Studying diseases with better delivery of gene-editing tools
Stem cells can be used to study the effects of disease on numerous tissue types due to their pluripotency, or ability to produce cells of any type. But using gene-editing tools with them can be challenging, according to Xiaojun (Lance) Lian, associate professor of biomedical engineering, because delivery of gene-editing tools into stem cells can be inefficient, time-consuming or expensive.
A Penn State–led team of interdisciplinary researchers developed a method that improved the lifespan and efficiency of CRISPR gene-editing tools after delivery into stem cells. Their findings were made available online ahead of official publication in Bioactive Materials.
"We want to study diseases that arise from an inherited trait, but examining the diseased cells can be challenging," Lian said. "A patient can't donate a sample for a biopsy of cardiovascular or neurological disease as easily as they can for a skin disease. By reprogramming patient's skin cells into stem cells, we can address this to create diseased heart or neuron cells that can then be used to study a variety of conditions."
To design their new delivery system, Lian's team leveraged an enzyme that would allow for long-term integration of the gene-editing tools. With a conventional method that relies on DNA components to deliver the tools into cells, they can survive and edit genes for about three days before being destroyed, Lian said. But the use of the enzyme in the system, called PiggyBac, would enable a permanent establishment of the editing tools by implementing the gene-editing tools into the cell's genetic code.
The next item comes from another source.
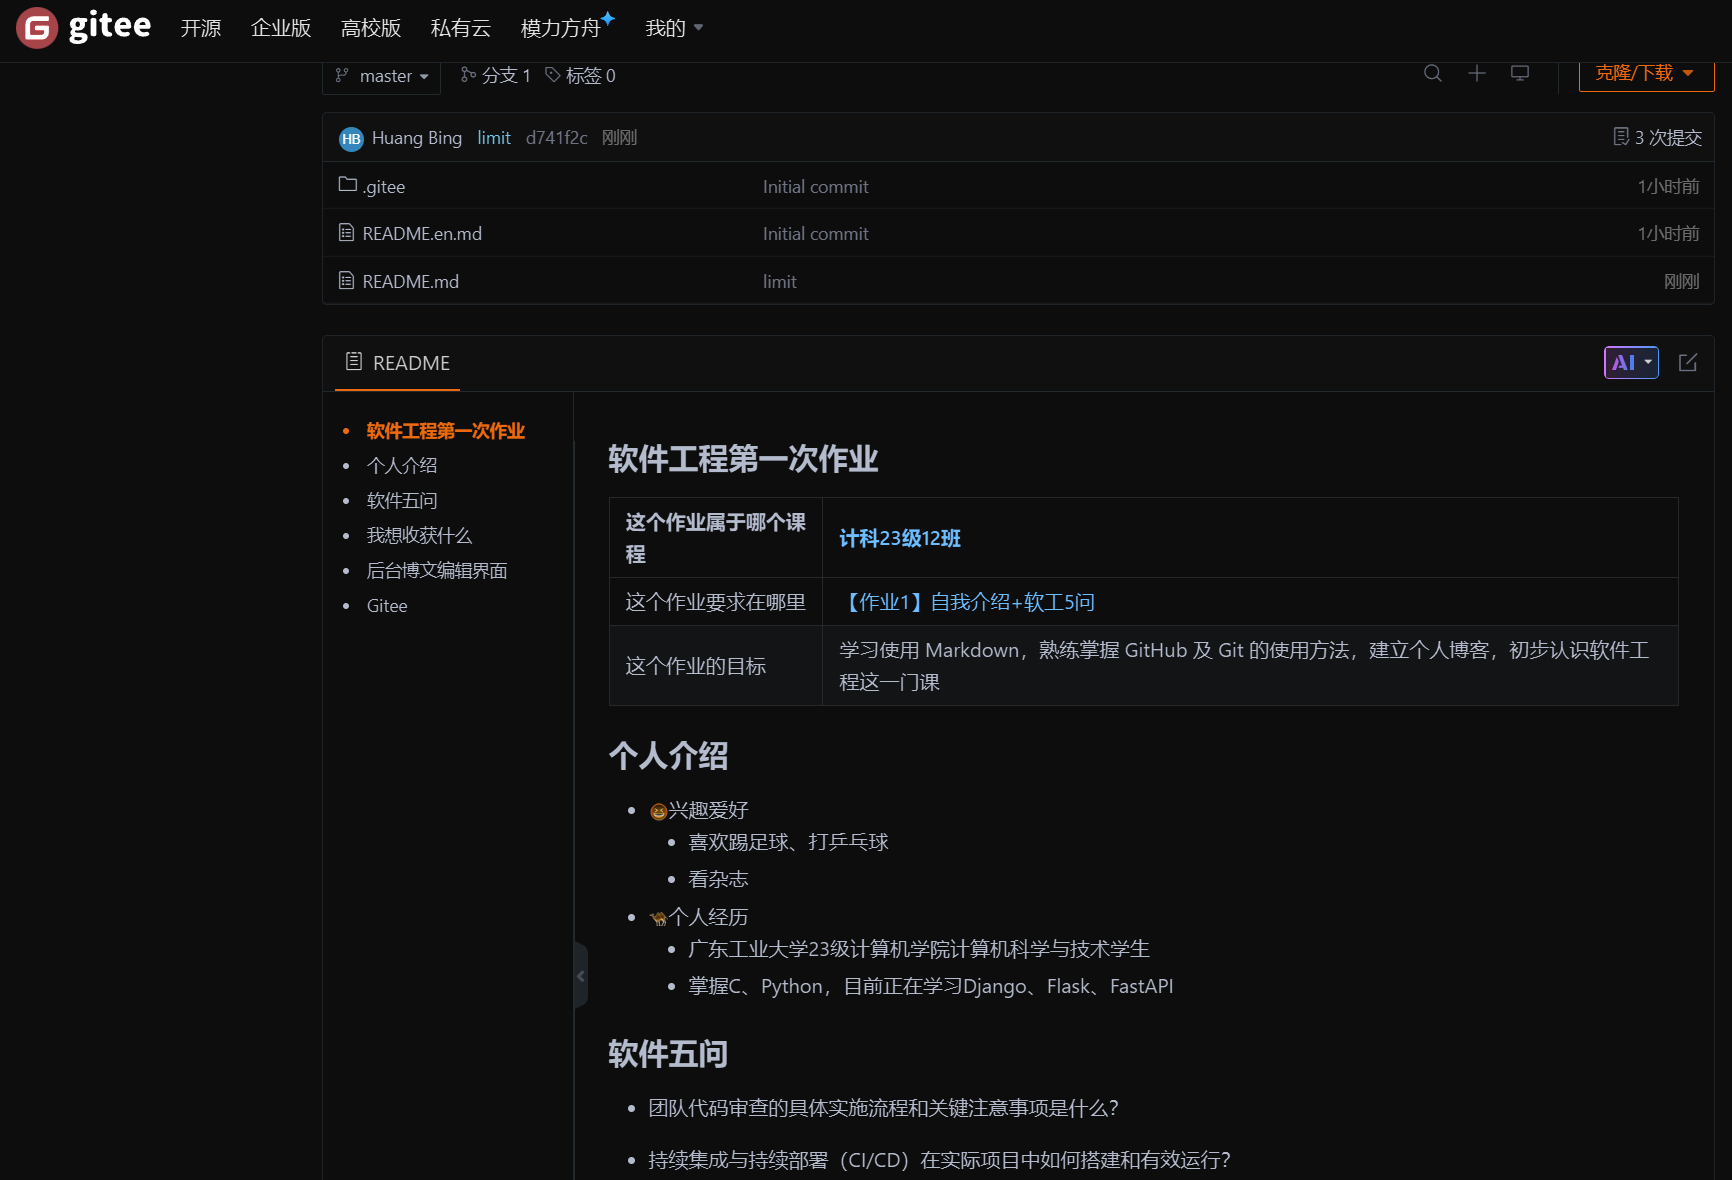The width and height of the screenshot is (1732, 1180).
Task: Follow the 计科23级12班 course link
Action: coord(899,538)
The researchers evaluated the method using human embryonic stem cells from federally approved stem cell lines, which are naturally pluripotent, and stem cells with induced pluripotency. PiggyBac acted as packaging for the CRISPR tools, which were chosen to disable a specific protein and inserted into the stem cells using an electric pulse.
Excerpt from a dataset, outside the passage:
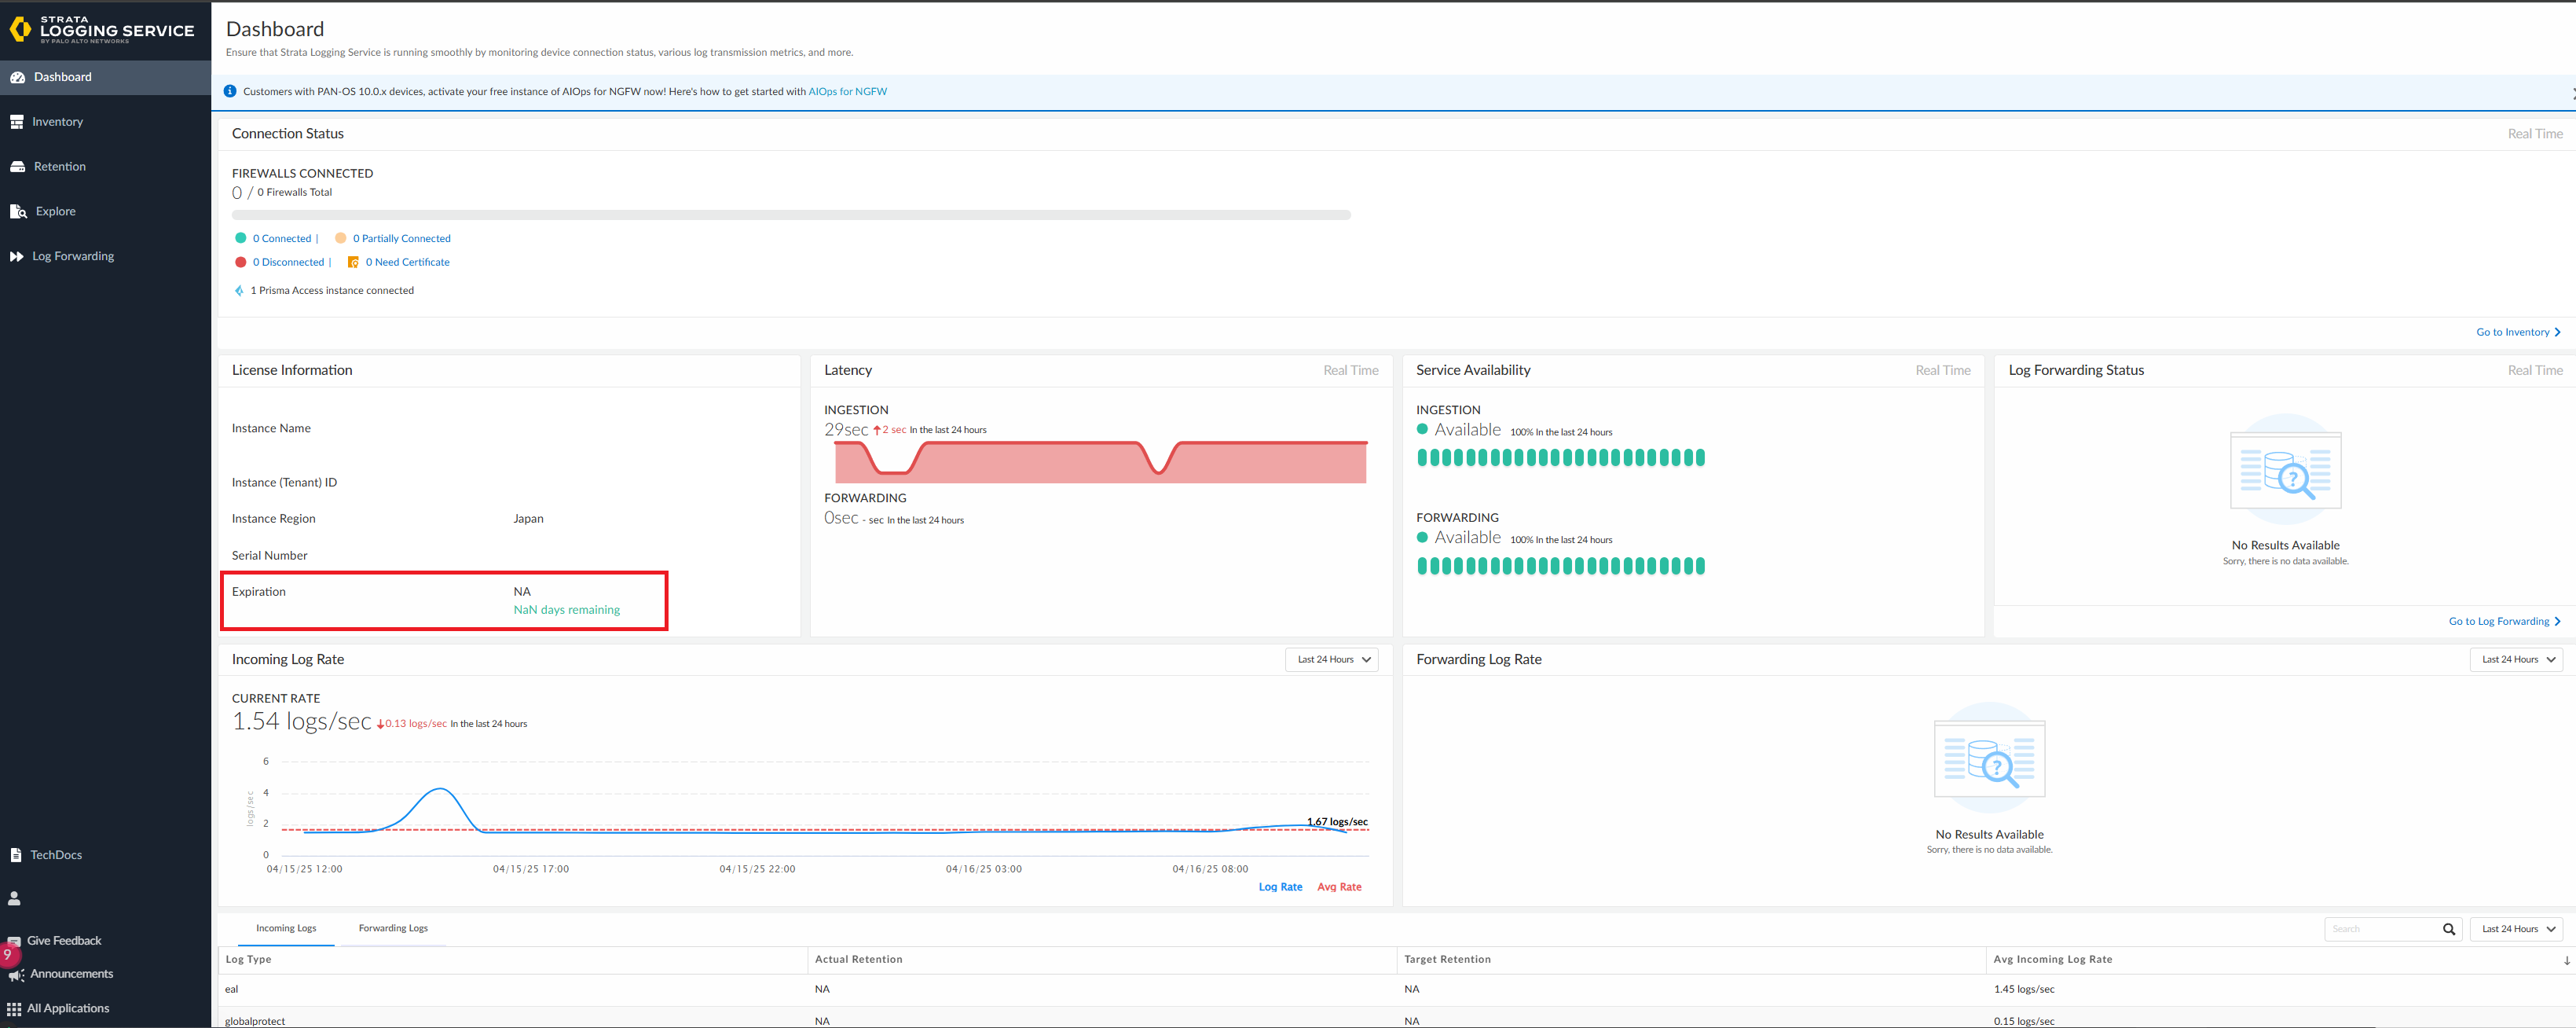Click the table Search input field
Viewport: 2576px width, 1028px height.
click(x=2380, y=929)
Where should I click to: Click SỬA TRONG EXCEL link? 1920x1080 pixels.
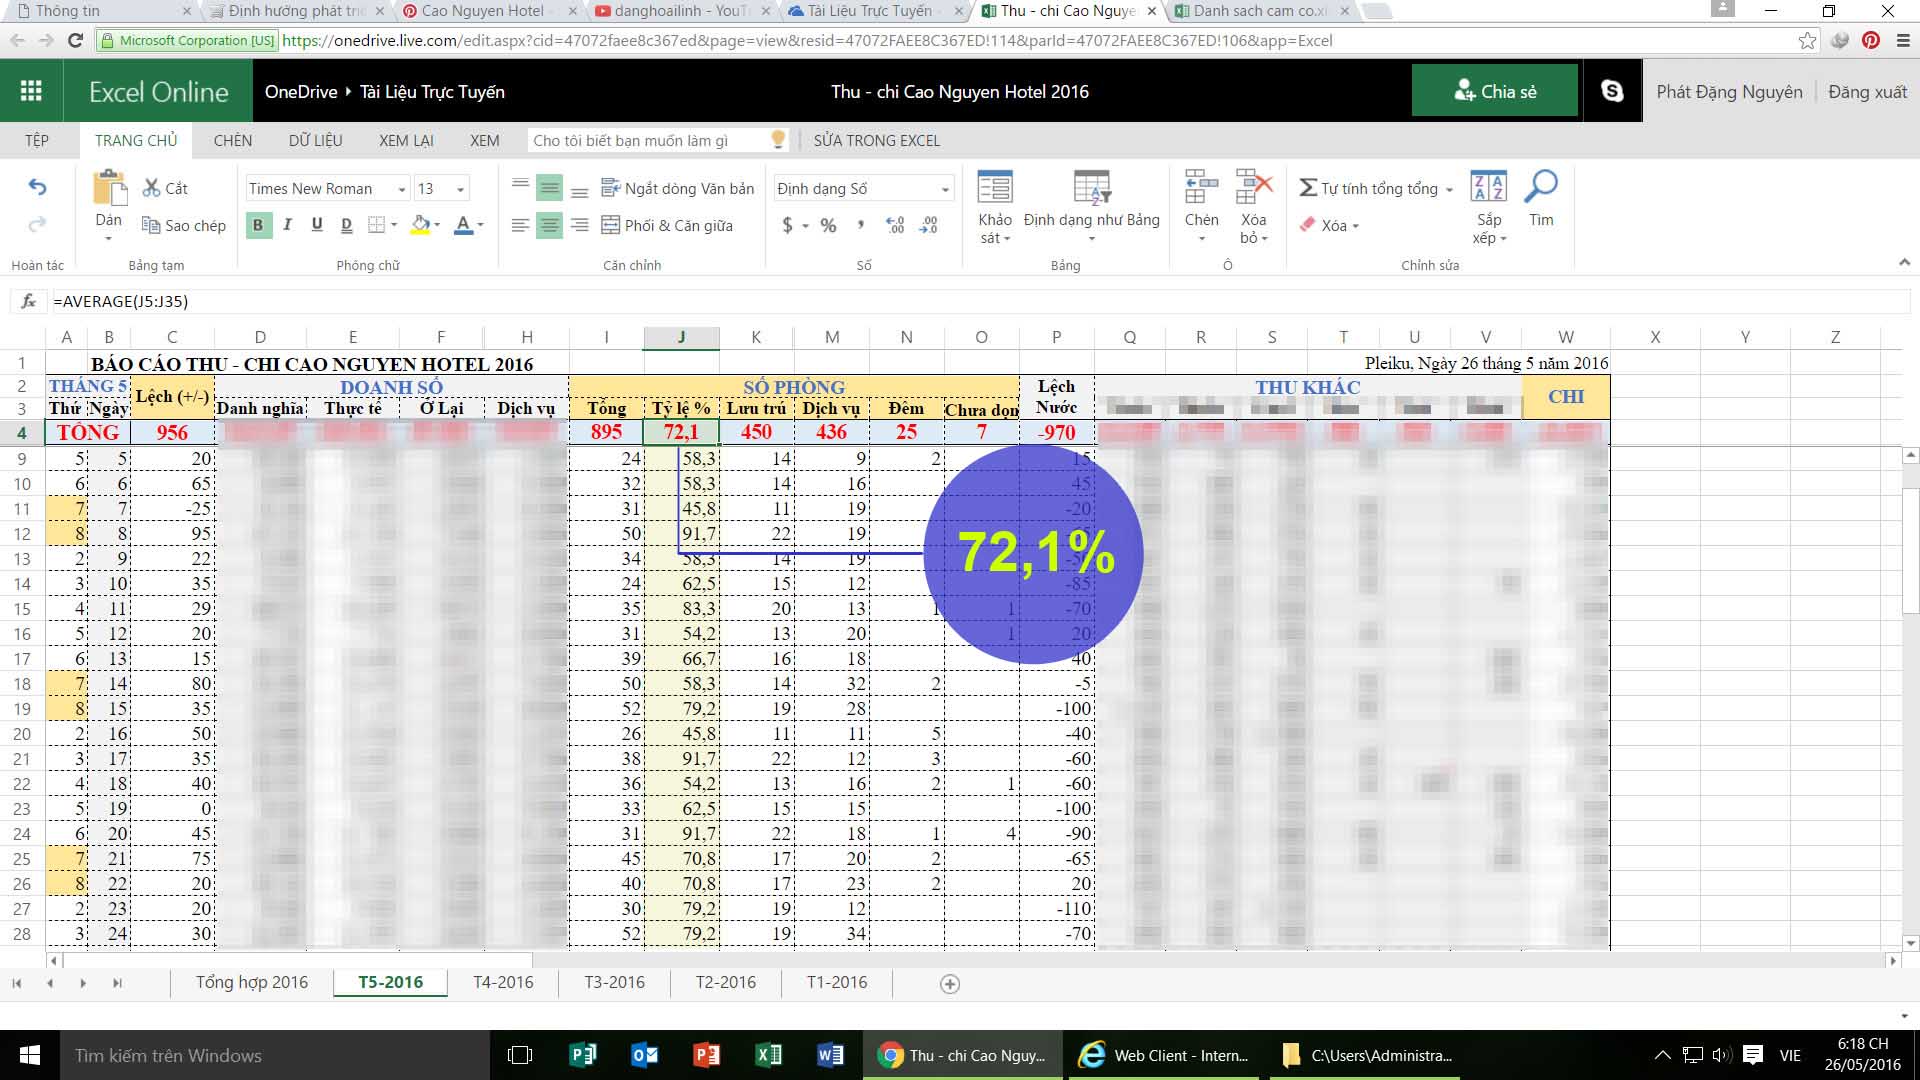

After a seven-day waiting period, the researchers assessed the results. They found that the PiggyBac system had successfully—and permanently—integrated the tools into the cells' genome, and that 99% of the cells tested had mutated to block the expression of the targeted protein. This PiggyBac delivery method led to a much higher number of mutated cells than traditional DNA delivery methods, which resulted in around 10% of cells blocking the protein, Lian said. Unlike other delivery methods, the PiggyBac method allowed for removal of gene-editing tools from the genome after successful creation of mutations in stem cells.
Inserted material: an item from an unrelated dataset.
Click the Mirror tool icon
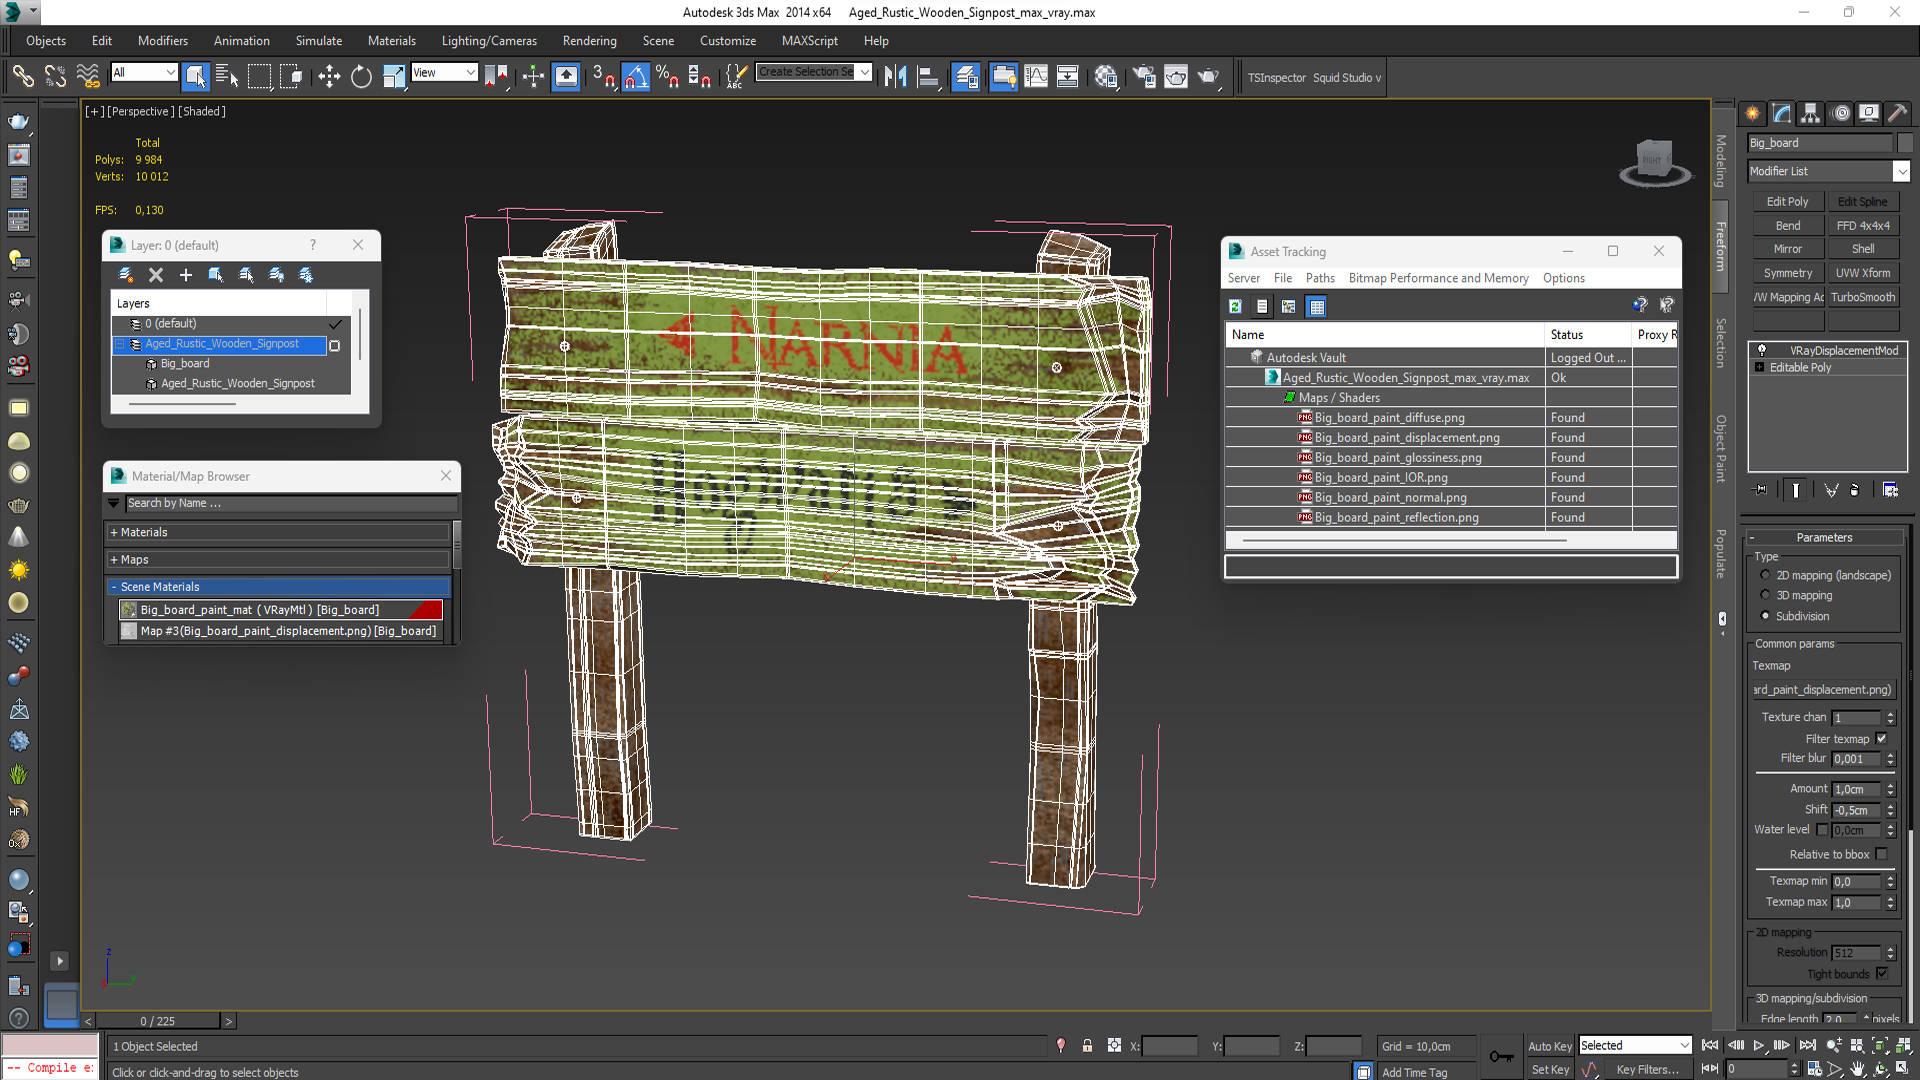This screenshot has height=1080, width=1920. (895, 77)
With the delivery of CRISPR tools through the PiggyBac system, the researchers can further explore the relationships between genes and the development of diseases in vital tissues, such as neural tissue and cardiac muscle.
"If we couple together stem cell technology and gene-editing tools as we have in this research, we can quickly study diseases without asking a patient to donate their cells," Lian said. "We can study human disease in a dish in a lab at a fast pace with nearly 100% efficiency of creating disease-related mutations in stem cells."